Von der Körpersprache her sind die 07er auf jeden Fall eingeschüchtert. Keiner regt sich über irgendwas auf, keiner zieht durch. Keiner knipst. BFC-Torwart Nico Thomaschewski ruft einem Ordner, der den ball aus dem Aus zurück ins Feld spielen will, über zehn Meter zu: "Hey, hey, hey!" - den holt er selber. Ruhig latscht er zum Abstoßpunkt. Druck rausnehmen. In der 65. Minute zieht Ersan Parlatan dann vorm BAK-Strafraum die Notbremse, fliegt regelgemäß vom Platz. Kurz darauf macht Kukulies das 2:0. Jetzt brennt hier nichts mehr an. Der Himmel wird kurz düster. Und weil er was für Schwuchteln übrig hat, kann er sich auch ein paar Tränen nicht verkneifen. Erleichtert nehmen die Bullen zur Kenntnis, daß sich das Stelldichein der Lonsdale- und New-Balance-Fürchtigen in Wohlgefallen auflösen wird. Als Yahya Yaya vom BAK nach seiner Auswechslung an der Tribüne vorbei in die Kabine trottet, erschallen "Jajajaja"-Chöre. Er nimmt die Arme hoch und klatscht den Bierseligen zu, dann sogar: Daumen hoch.

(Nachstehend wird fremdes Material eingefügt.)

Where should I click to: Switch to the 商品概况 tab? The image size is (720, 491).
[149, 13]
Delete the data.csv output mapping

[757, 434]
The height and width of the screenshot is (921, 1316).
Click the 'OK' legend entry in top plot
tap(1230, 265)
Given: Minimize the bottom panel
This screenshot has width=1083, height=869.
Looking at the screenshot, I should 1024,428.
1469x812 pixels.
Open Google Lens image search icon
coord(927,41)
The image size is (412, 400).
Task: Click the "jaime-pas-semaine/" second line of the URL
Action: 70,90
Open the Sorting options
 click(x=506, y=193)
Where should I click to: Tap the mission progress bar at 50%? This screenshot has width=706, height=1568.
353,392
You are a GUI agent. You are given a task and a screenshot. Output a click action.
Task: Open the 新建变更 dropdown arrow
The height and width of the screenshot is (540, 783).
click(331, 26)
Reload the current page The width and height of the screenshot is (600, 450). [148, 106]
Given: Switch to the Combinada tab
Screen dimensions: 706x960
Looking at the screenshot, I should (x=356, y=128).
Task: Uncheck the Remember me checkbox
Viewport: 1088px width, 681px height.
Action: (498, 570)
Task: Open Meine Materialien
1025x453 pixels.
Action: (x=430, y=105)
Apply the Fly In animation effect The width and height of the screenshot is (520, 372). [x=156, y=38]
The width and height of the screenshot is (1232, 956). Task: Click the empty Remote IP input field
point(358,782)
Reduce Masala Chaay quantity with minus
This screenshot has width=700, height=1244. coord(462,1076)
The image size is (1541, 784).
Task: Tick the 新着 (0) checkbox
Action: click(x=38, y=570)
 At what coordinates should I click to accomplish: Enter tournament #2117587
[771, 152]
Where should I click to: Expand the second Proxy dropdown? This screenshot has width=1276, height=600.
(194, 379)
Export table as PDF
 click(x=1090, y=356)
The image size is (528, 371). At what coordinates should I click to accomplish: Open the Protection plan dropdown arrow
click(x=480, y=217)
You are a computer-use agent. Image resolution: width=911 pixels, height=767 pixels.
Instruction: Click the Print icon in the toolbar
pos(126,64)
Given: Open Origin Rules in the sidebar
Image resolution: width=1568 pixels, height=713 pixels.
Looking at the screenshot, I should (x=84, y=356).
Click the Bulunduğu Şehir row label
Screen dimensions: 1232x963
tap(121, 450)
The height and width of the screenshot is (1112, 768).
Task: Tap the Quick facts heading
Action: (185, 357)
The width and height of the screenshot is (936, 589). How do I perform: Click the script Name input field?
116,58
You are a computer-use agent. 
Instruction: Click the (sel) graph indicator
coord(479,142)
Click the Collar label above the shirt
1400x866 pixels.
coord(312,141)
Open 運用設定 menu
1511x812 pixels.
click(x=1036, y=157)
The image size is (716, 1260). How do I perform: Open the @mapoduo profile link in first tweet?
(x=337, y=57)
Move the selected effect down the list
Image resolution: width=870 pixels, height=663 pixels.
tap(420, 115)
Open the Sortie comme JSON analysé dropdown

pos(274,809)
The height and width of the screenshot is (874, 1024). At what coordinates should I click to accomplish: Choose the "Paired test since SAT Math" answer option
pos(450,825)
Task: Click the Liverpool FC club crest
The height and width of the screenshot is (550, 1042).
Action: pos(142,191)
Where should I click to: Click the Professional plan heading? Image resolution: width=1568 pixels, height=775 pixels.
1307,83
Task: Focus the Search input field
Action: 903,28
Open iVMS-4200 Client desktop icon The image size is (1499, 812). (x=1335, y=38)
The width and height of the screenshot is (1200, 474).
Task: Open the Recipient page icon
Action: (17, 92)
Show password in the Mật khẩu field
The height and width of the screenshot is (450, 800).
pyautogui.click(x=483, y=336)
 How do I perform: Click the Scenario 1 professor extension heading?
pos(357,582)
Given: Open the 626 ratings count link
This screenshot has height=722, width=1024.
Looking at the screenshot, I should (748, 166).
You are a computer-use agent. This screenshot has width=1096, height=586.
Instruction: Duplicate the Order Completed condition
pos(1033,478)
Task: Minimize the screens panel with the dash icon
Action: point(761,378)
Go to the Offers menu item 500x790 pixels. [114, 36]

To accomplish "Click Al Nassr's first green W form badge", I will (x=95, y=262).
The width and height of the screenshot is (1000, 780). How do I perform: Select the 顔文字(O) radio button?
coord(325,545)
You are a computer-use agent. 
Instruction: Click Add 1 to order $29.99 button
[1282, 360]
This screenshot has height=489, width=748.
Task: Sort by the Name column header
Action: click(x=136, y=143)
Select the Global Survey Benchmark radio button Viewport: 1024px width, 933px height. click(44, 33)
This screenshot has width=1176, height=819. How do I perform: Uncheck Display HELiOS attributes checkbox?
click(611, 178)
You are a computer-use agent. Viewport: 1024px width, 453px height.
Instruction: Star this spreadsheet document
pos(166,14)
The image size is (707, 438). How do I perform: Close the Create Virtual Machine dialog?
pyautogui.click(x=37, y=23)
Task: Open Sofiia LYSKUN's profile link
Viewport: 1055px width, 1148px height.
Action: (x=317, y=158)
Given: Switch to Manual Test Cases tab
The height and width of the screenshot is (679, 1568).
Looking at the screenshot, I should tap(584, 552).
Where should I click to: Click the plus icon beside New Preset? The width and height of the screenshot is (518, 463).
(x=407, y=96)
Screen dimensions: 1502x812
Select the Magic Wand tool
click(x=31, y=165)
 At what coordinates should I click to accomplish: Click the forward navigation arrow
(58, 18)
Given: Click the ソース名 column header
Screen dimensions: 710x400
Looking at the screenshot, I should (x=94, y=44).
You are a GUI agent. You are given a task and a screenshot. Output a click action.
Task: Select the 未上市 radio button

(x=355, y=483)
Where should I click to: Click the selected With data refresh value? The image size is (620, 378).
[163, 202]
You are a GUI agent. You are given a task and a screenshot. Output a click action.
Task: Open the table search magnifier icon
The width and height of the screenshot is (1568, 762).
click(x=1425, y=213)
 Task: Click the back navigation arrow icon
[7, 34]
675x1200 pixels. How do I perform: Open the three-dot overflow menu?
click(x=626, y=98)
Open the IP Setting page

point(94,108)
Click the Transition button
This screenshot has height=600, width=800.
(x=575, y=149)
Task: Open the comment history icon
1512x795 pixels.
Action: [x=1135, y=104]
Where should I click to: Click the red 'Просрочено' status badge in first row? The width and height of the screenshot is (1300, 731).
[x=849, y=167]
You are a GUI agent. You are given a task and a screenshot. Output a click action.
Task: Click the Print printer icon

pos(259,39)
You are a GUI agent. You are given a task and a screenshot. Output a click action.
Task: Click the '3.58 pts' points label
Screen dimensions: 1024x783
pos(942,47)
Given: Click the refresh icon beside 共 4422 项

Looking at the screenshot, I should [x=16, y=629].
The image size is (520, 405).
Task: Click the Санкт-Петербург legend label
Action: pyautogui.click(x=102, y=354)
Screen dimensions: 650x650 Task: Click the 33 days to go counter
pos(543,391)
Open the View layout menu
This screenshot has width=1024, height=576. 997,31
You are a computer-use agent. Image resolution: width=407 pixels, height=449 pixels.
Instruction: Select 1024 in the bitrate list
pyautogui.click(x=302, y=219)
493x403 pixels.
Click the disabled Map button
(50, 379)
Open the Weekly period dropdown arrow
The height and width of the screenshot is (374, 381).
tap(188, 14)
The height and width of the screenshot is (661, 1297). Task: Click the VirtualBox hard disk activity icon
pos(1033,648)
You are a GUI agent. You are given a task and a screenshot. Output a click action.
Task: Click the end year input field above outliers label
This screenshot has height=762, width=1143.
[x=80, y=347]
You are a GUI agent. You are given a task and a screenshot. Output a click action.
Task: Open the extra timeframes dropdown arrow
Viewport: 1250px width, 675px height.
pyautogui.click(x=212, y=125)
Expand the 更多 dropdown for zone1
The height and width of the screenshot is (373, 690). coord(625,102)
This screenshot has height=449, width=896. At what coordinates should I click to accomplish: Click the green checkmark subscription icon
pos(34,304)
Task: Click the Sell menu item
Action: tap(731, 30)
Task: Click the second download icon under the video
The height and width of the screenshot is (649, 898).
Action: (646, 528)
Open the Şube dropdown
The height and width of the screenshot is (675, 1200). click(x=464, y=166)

Die Amateurfußballprofis unter den Skinheads bringen die letzten Minuten mit lockerem Plaudern rum: wer welche "Kirsche", d. h. Verletzung, "jekriecht" hat; wer wo "mal schnell eenen rinnjedrückt", d. h. "jefickt" hat. Dann ist Abpfiff. Am kommenden Sonntag spielt der BFC gegen den Weddinger SV Yesilyurt, eigentlich auswärts, aber nicht "bei den Türken". Die Verantwortlichen der zwei Vereine sind dicke miteinander, und denen von Yesilyurt ist kein zahlender Zuschauer zu blöd. Das Spiel wird im Sinne der BFC-Skins im Jahn-Sportpark ausgetragen. Noch Jahre nach dem Absturz des ewigen DDR-Meister-Clubs in die unteren Ligen trieben minutenlange Schlachtgesänge seiner Anhänger einem hier die schauerlichsten Schauer über den Nacken. BFC-Fans sahen schon damals so aus wie heute. Aber es waren mehr. Und sie hatten mehr drauf als dieses jämmerliche "Dy-na-mo, Dy-na-mo".